TEKS BACAAN
#####
Riset Lapangan di Dalam Hutan: Dinamika Deforestasi Lebih Kompleks dari yang Terlihat

Di layar komputer saya, garis-garis hitam menyebar seperti urat darah menembus jantung hutan hujan Lembah Kongo, simpanan karbon terbesar di bumi – yang juga dikenal sebagai ‘paru-paru’ Afrika. Saya yang baru saja memulai kuliah Ph.D. di Universitas Ilmu Hayati Norwegia (NMBU), berharap bisa memancing keluar berbagai ancaman yang dihadapi ekosistem ini, untuk menjadi masukan bagi Studi Komparatif Global Pusat Penelitian Kehutanan Internasional dan World Agroforestry (CIFOR-ICRAF) – skema dukungan PBB untuk mengurangi emisi karbon dari deforestasi dan degradasi hutan.

Beberapa bulan memasuki inti penelitian, saya membaca literatur penyebab deforestasi dan mulai mengembangkan gagasan untuk proyek riset pertama saya. Garis-garis hitam di layar, menunjukkan jaringan jalan, bagian dari perwujudan berbagai proyek: saya berharap informasi ini akan membantu saya menganalisis efek ekspansi jalan pertambangan terhadap dinamika deforestasi di Republik Demokratik Kongo (RDK).

Hanya dua bulan kemudian, saya berdiri di sisi salah satu jalan di South Kivu, RDK Timur. Namun garis yang dinamai jalan nasional di peta komputer hanya samar-samar menggambarkan gagasan Platonik. Sebuah lembah, cukup dalam untuk membuat mobil menghilang, melalui permukaan yang sebelumnya saya pikir sudah beraspal, macet, dan bau bensin. Bahkan sepeda motor, alat transportasi populer di negeri itu, harus berjuang melalui permukaan kasar. Dan saat ini masih musim kering – sulit dibayangkan bagaimana orang bisa berjalan ketika hujan mulai turun.

Kerja lapangan menjadi tak terudga dan lebih merupakan kesempatan spontan ketika seorang profesor dari universitas saya mengajak bergabung untuk ekspedisi bersama ke DRK Timur. Dengan sedikit waktu persiapan, bahasa Prancis seadanya, dan berkas survei di tas, saya tiba di Kota Bukavu, South Kivu, tempat saya tinggal selama sebulan ke depan dengan tujuan mempelajari, mengumpulkan data mengenai pertambangan di bentang alam hutan di wilayah itu.

Saya menjumpai bahwa di wilayah RDK ini, pertambangan kebanyakan bersifat informal dan tradisional. Dalam upaya mendapat penghasilan, kebanyakan pria muda meninggalkan desa dan, berbekal palu dan sekop, mengekstraksi mineral dalam skala kecil. Sebagian penambang bermigrasi dan tinggal dekat tambang, sebagian lain menjadikan aktivitas itu sumber penghasilan musiman dan pulang setelah beberapa pekan atau beberapa bulan. Berbeda dengan hipotesis saya saat di Norwegia, transportasi mineral dari lokasi tambang di dalam hutan tidak menggunakan jalan yang dibuat untuk itu, tetapi dengan orang-orang yang membawa ransel menembus tebalnya hutan hujan di jalan setapak.
#####
DATA YANG DIBERIKAN

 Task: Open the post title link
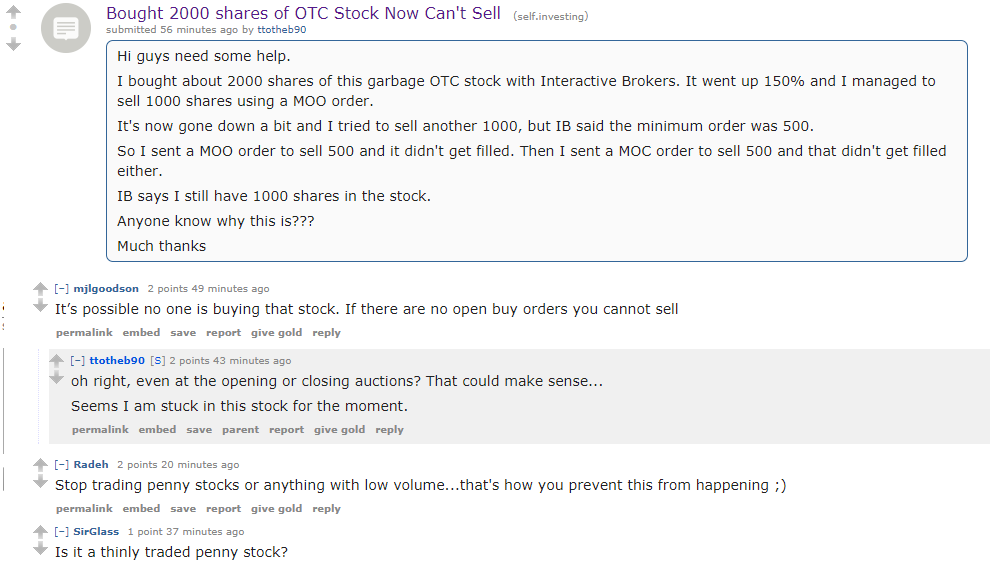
#####
SOAL LATIHAN
Salin dari teks bacaan, tanpa perubahan apa pun, bagian yang dibuka dengan kata-kata "Di layar komputer" dan ditutup dengan "dan degradasi hutan.".

JAWABAN TERTULIS
Di layar komputer saya, garis-garis hitam menyebar seperti urat darah menembus jantung hutan hujan Lembah Kongo, simpanan karbon terbesar di bumi – yang juga dikenal sebagai ‘paru-paru’ Afrika. Saya yang baru saja memulai kuliah Ph.D. di Universitas Ilmu Hayati Norwegia (NMBU), berharap bisa memancing keluar berbagai ancaman yang dihadapi ekosistem ini, untuk menjadi masukan bagi Studi Komparatif Global Pusat Penelitian Kehutanan Internasional dan World Agroforestry (CIFOR-ICRAF) – skema dukungan PBB untuk mengurangi emisi karbon dari deforestasi dan degradasi hutan.